"Places & Traces" marks the first solo show of Dutch artist Maarten Demmink in Paris. Following up his work on natural disasters, he presents some recent landscape paintings from the series "Earth", "Labyrinths of Clay", "Ask the Dust", "The Book of Sand" and "Urban Tissue".
Executed during the lockdown as a way to escape from the impossibility of travelling, the "Earth" series is based on satellite images gathered on Google Earth. Maarten Demmink was interested in non-touristic and deserted regions of Sub-Saharan Africa and the Arabian Peninsula where he would probably never go: Koutougou, Abéché, Gorom, Afar, Aminuis, Almansoria, Hadramaut... The flaws of these aerial views, which use the 16:9 screen aspect ratio, reduce these distant and mysterious landscapes to an indistinct and derealized set of spots and lines.
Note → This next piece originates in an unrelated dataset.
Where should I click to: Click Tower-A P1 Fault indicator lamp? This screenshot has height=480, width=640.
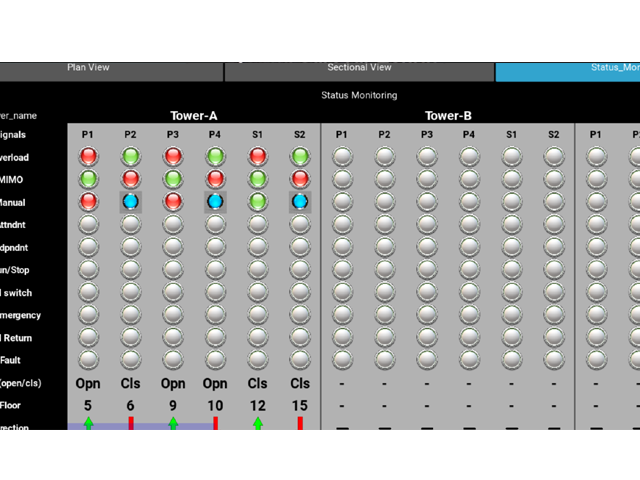point(88,359)
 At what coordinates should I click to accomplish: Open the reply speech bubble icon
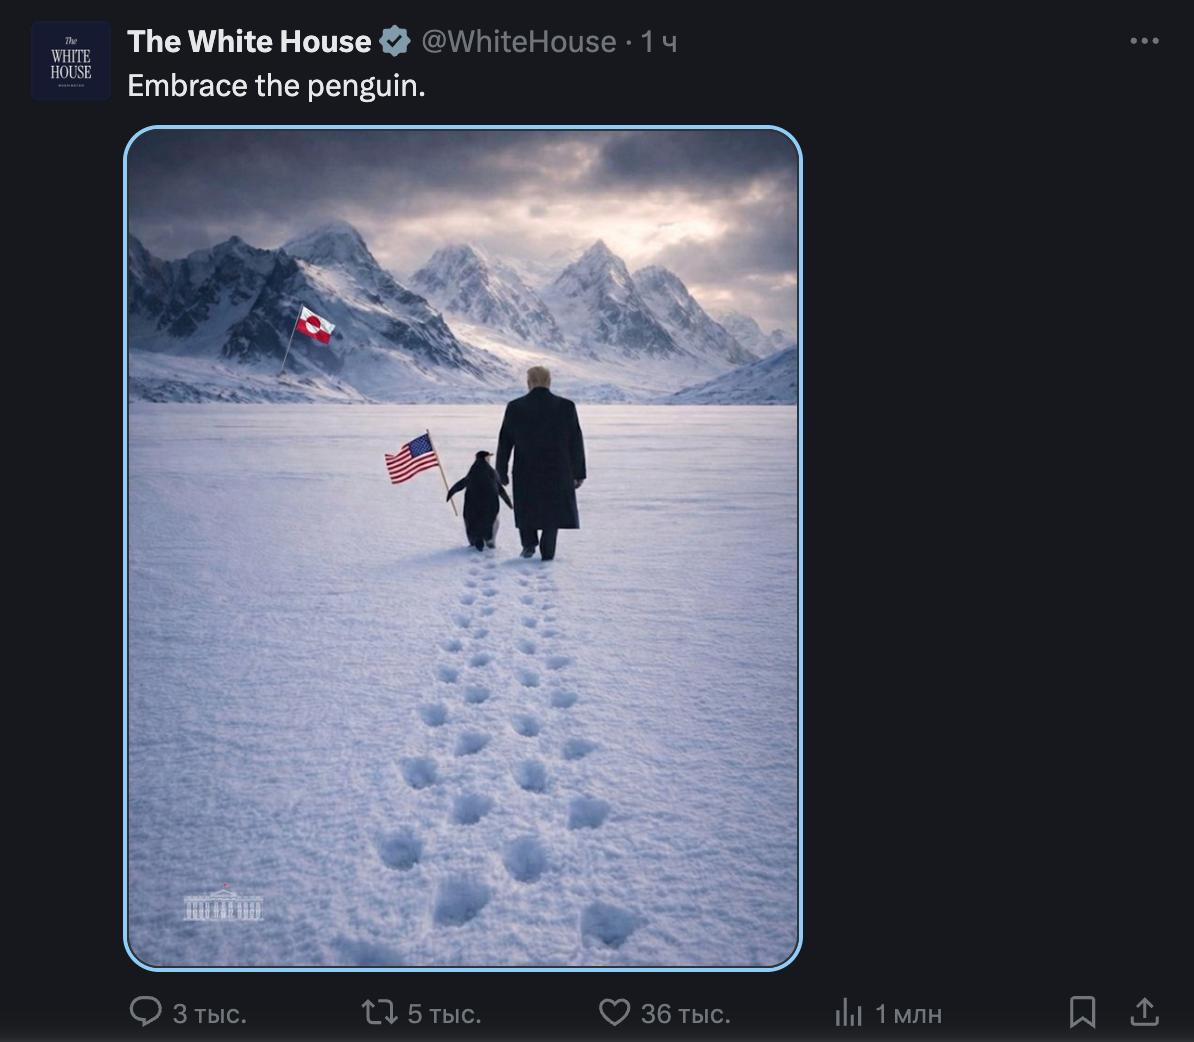pos(146,1012)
Alongside, almost matierist paintings from "Labyrinths of Clay", in which vastnesses are overwhelmed by the rising waters and invaded by informel growths, evoke scenarios of climate change.
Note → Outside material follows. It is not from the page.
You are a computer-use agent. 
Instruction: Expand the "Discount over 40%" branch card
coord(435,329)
As a contrast to these images from High-Tech and scientific forecasts, the exhibition juxtaposes works from the series "Ask the Dust", "The Book of Sand" and "Urban Tissue" that connect urban areas, archaeological or heritage sites, Buddhas of the Bamiyan Valley in Afghanistan destroyed by the Taliban, fantasized visions of Tuscany... This mental and global panorama that combines past and present, real and imaginary space, human will and laws of nature, invites us to look at the world from another point of view.
The title "Places & Traces" expresses Maarten Demmink's approach: through the motif of landscape shaped by human activity, he seeks to record the instability and the invisible, the traces left by nature, time and history.